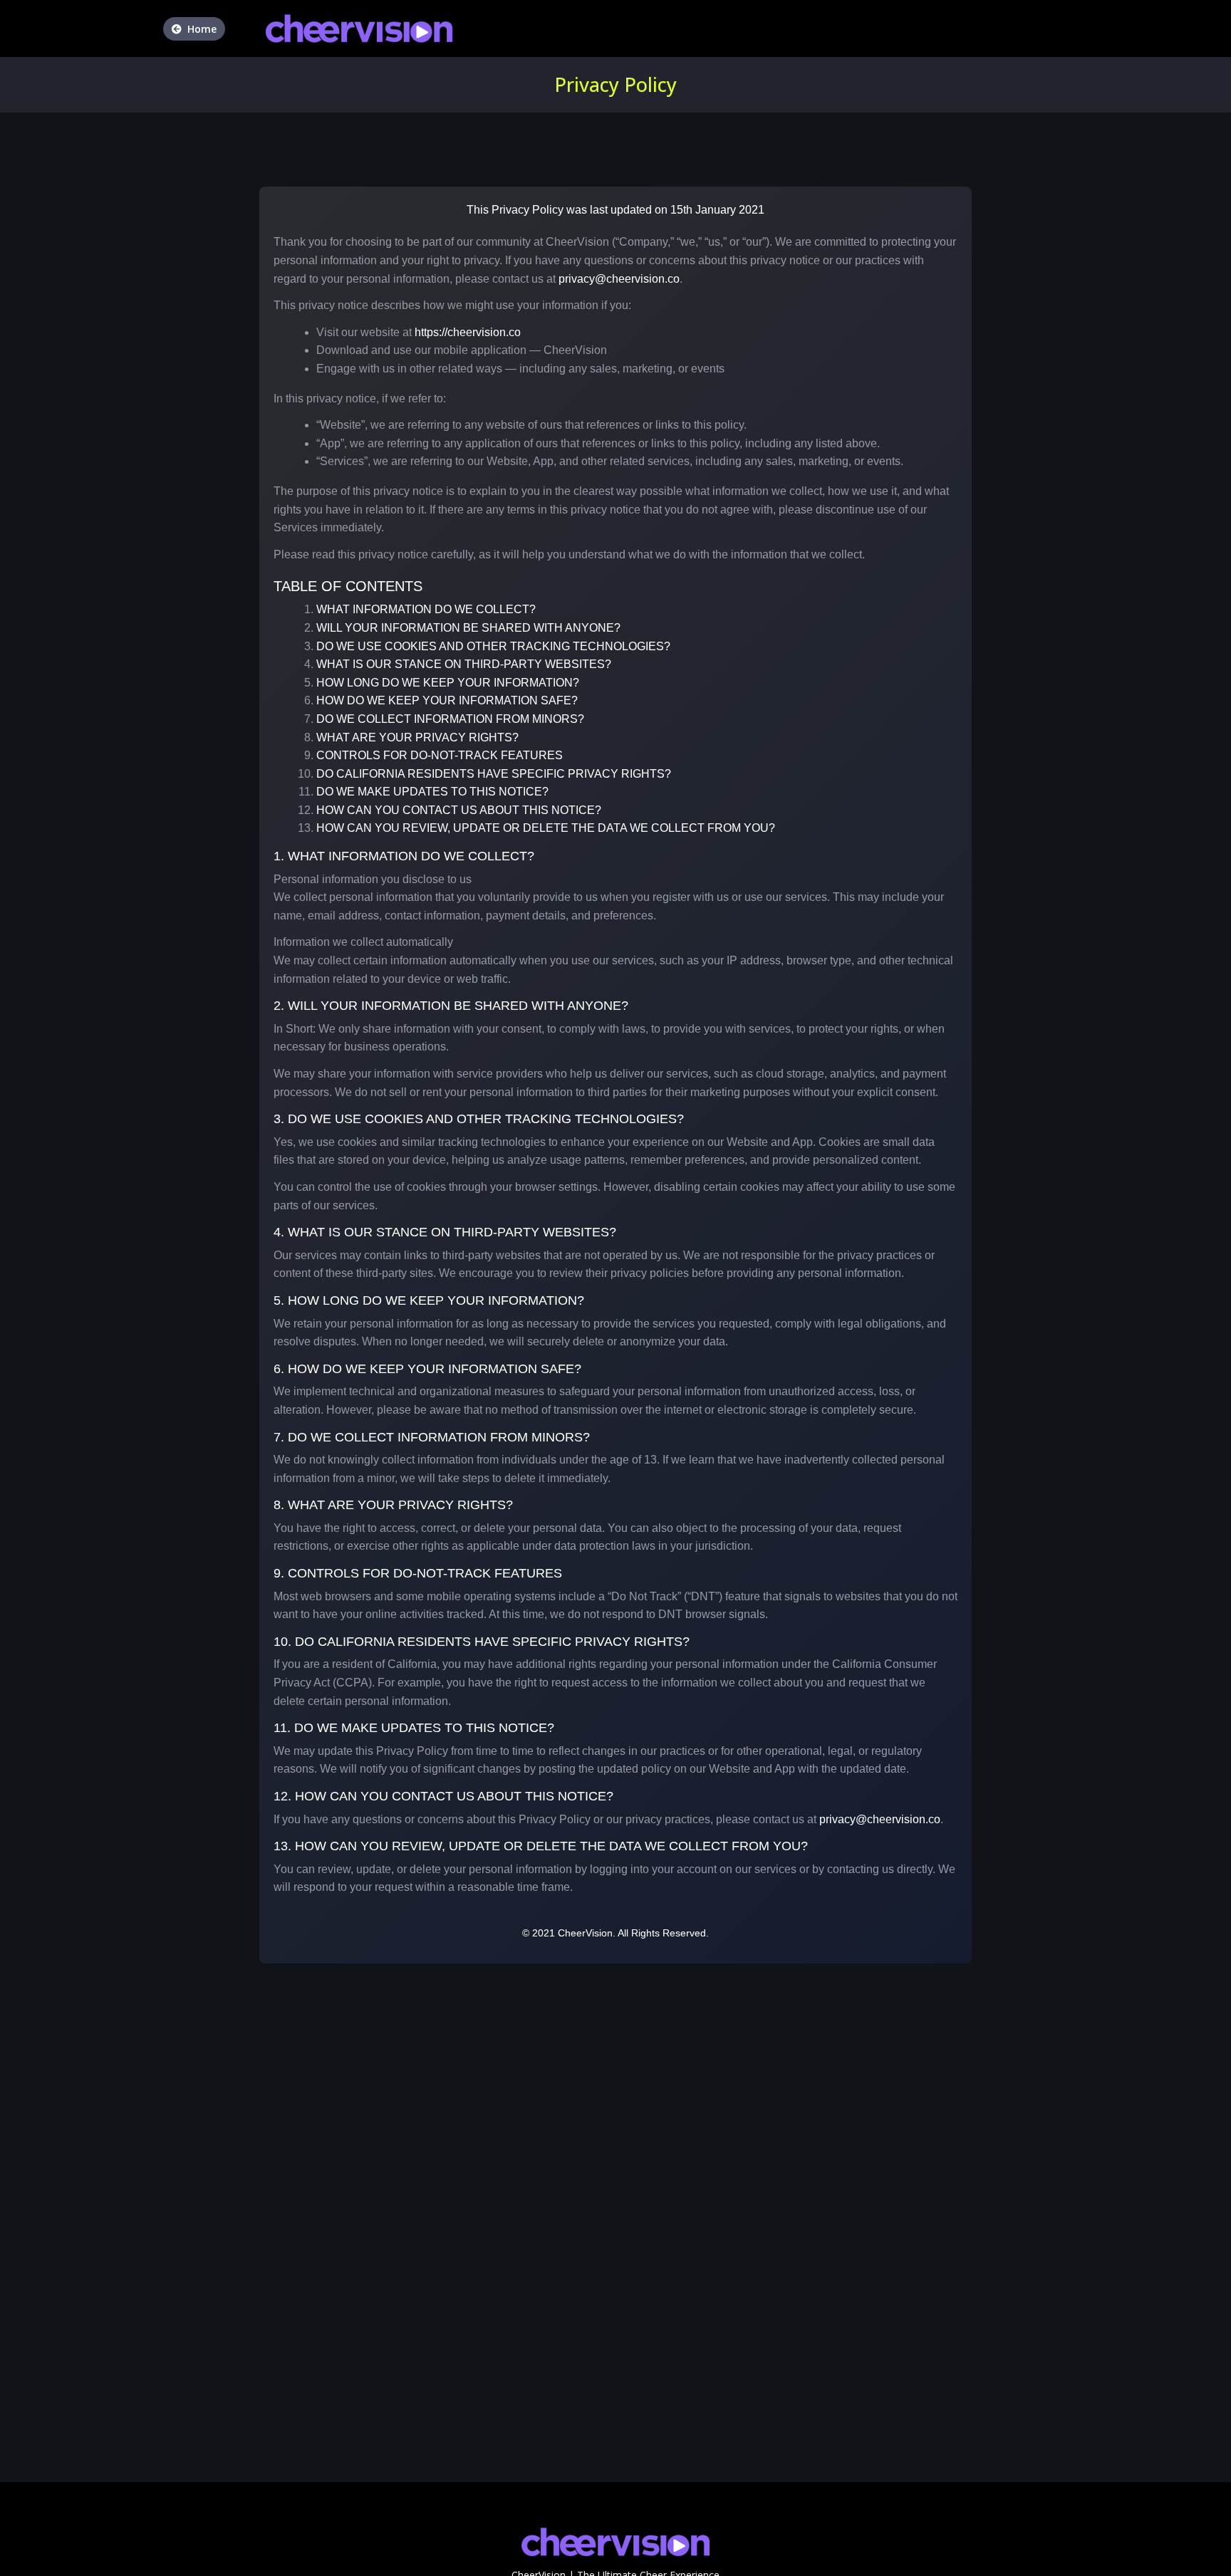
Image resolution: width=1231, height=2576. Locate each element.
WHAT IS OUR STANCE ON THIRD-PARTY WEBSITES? (463, 664)
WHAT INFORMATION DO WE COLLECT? (426, 609)
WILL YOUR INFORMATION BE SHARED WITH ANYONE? (468, 628)
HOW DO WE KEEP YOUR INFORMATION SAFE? (447, 700)
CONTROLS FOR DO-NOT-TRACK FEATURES (439, 755)
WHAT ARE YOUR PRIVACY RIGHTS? (417, 737)
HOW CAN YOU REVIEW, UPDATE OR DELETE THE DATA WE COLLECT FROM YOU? (545, 828)
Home (202, 29)
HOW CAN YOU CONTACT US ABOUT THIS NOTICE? (458, 810)
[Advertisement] (427, 2382)
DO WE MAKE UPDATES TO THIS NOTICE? (432, 792)
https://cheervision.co (468, 332)
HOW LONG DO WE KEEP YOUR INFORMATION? (447, 683)
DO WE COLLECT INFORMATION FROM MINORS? (450, 719)
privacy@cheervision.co (619, 279)
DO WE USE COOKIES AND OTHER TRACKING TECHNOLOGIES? (493, 646)
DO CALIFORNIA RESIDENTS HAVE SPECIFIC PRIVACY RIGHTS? (493, 774)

++++++++++

What the task asks —
Copy word for word each line of the data above, from the first through the one containing "[Advertisement] (427, 2382)", and include no pictures.

Exercise answer —
Image resolution: width=1231, height=2576. Locate each element.
WHAT IS OUR STANCE ON THIRD-PARTY WEBSITES? (463, 664)
WHAT INFORMATION DO WE COLLECT? (426, 609)
WILL YOUR INFORMATION BE SHARED WITH ANYONE? (468, 628)
HOW DO WE KEEP YOUR INFORMATION SAFE? (447, 700)
CONTROLS FOR DO-NOT-TRACK FEATURES (439, 755)
WHAT ARE YOUR PRIVACY RIGHTS? (417, 737)
HOW CAN YOU REVIEW, UPDATE OR DELETE THE DATA WE COLLECT FROM YOU? (545, 828)
Home (202, 29)
HOW CAN YOU CONTACT US ABOUT THIS NOTICE? (458, 810)
[Advertisement] (427, 2382)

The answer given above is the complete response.